Actual Hollywood stars are now on the picket line, but a lot of this fight is over the livelihoods of the rest of the union—the thousands of supporting actors and background actors who used to be able to turn a recurring character or association with a long-running TV show into an actual career. Over the past few years, with the advent of streaming, the residual paychecks that made that all possible have essentially disappeared, the actors say. 

"They deserve so much better. What AMPTP is proposing is horrifying," said Chiara Mazzanti, a casting assistant for shows like "The Marvelous Mrs. Maisel," who was walking the picket line in solidarity with the people she helps find work. "All of the people that are doing the work, spending twelve to fourteen hours on set, they're not seeing a penny. They're struggling to make rent living in cities like New York and Los Angeles, where they have to live for work. It's not fair."

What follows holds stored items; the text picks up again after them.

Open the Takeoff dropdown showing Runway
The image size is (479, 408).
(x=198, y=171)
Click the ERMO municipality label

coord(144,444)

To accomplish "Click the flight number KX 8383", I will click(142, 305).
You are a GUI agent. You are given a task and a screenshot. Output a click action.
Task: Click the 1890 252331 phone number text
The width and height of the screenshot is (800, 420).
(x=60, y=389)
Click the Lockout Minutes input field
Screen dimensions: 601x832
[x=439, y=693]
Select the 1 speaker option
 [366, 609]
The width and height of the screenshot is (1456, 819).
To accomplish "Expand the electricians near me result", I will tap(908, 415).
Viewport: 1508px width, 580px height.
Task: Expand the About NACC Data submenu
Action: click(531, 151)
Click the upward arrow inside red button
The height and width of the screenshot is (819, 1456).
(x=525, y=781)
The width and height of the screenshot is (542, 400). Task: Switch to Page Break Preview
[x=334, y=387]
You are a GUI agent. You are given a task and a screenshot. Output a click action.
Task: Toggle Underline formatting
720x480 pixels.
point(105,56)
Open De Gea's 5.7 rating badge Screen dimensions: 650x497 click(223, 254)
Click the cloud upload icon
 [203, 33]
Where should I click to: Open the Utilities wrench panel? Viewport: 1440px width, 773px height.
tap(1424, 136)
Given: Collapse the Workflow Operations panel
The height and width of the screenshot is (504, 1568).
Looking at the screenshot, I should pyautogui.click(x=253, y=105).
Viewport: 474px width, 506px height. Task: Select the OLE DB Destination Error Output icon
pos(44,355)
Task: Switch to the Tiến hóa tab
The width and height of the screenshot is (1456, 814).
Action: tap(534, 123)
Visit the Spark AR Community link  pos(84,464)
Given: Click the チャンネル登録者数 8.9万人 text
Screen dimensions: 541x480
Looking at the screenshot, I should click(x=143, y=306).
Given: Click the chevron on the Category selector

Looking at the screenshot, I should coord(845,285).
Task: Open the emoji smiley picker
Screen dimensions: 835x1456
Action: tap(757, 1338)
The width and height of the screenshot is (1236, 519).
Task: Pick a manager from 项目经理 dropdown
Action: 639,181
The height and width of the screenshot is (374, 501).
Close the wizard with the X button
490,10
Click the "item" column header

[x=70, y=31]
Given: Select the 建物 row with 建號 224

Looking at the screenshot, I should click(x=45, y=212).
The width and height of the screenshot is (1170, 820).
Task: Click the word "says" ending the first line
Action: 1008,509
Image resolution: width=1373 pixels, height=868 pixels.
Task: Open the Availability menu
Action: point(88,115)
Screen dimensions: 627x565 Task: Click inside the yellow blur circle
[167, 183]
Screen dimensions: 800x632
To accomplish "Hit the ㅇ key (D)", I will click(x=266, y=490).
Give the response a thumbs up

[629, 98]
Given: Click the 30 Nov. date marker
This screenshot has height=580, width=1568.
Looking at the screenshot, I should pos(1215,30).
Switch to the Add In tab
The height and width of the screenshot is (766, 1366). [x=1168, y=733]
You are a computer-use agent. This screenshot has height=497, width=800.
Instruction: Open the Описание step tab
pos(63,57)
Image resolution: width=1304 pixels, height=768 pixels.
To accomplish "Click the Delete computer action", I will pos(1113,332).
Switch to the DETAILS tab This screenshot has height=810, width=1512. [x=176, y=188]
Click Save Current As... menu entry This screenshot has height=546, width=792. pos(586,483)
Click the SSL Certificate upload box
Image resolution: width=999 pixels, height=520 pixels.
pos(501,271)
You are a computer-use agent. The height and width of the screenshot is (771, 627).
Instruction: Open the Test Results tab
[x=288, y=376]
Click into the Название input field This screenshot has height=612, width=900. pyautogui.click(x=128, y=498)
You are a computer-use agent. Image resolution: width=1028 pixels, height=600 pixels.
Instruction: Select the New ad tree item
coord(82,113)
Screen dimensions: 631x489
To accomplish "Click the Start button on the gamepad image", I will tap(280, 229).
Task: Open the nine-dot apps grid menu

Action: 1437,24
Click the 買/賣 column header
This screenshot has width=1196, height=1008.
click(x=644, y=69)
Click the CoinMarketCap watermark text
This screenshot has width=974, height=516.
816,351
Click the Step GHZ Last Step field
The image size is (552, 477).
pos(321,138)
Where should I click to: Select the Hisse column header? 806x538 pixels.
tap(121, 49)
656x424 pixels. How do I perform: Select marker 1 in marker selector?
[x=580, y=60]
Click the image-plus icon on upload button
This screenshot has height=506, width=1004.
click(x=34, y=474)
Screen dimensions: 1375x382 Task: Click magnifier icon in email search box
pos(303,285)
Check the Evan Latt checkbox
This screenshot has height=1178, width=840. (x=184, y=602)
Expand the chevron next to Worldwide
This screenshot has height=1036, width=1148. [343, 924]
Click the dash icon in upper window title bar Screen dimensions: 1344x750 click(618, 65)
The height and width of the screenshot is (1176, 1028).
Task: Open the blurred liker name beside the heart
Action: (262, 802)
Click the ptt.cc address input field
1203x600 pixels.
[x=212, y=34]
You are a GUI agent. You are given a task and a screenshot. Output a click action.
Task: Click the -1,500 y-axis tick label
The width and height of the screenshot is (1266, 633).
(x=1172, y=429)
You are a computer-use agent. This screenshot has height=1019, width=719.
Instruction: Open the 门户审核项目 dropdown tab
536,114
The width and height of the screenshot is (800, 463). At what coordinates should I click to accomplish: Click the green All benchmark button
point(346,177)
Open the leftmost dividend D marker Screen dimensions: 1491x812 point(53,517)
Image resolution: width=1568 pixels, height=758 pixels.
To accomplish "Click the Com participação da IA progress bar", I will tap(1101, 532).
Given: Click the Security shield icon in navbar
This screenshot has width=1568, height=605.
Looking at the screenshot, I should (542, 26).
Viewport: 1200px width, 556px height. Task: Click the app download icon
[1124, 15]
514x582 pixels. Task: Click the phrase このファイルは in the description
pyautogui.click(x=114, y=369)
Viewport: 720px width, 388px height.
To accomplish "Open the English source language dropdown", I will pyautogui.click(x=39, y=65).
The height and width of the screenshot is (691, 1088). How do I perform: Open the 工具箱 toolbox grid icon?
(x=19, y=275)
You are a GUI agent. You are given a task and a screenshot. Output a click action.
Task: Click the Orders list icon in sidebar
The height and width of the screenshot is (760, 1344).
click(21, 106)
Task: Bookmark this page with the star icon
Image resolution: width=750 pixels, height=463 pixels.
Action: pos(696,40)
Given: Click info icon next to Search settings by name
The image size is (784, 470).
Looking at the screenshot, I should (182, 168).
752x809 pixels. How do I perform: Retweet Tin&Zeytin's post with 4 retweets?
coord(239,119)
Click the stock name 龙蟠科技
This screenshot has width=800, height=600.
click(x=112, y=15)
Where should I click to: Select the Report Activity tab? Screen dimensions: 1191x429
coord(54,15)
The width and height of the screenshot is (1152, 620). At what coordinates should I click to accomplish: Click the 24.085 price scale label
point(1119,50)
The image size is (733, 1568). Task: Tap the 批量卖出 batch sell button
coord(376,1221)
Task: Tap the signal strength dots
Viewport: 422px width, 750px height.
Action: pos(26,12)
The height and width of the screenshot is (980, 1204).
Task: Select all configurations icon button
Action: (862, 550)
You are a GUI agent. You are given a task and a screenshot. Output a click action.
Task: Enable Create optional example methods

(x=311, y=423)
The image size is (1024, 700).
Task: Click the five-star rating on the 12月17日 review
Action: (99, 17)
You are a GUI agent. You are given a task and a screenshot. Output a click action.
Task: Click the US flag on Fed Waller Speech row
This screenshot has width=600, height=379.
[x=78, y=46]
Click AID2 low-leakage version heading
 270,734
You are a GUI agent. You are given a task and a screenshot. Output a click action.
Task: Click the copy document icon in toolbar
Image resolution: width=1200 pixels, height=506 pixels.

The strike comes during the same week in which a Hollywood executive was quoted as saying that the game plan for the producers was to hold off on talks "until union members start losing their apartments and losing their houses." Officially, the AMPTP believes that they treated the union fairly during negotations, and wanted to reach a "deal that offered historic pay and residual increases, substantially higher caps on pension and health contributions, audition protections, shortened series option periods, and a groundbreaking AI proposal that protects actors’ digital likenesses for SAG-AFTRA members."

SAG-AFTRA members didn't buy it.

"We're not asking for much, we're asking for the minimum, really," said Claudio Laniado, a SAG-AFTRA and Writers Guild member who said he's on "double strike."

"We're here to entertain people, and the people need that entertainment. This is therapy for a lot of people," Laniado added. "People are going to be depressed. People love going to the movies!"

The time for a strike was right, said Lecy Goranson, an actor who has portrayed the character "Becky" on the hit shows "Roseanne" and now "The Conners," and has been a SAG-AFTRA member since 1988. She wondered why it took so long for her union to finally go on strike, and was relieved to see the union not compromise with the studios.

"Technology has advanced very quickly, and there's been casualties to that—people's monetary rights and being compensated for their work. The corporations are sitting on way more money than they're dishing out, and we all deserve a piece of this pie," Goranson said. 

She added, "This is a template for what's been going on across a lot of sectors, a lot of industries. Technology increases profit, but there's as big an economic divide as ever."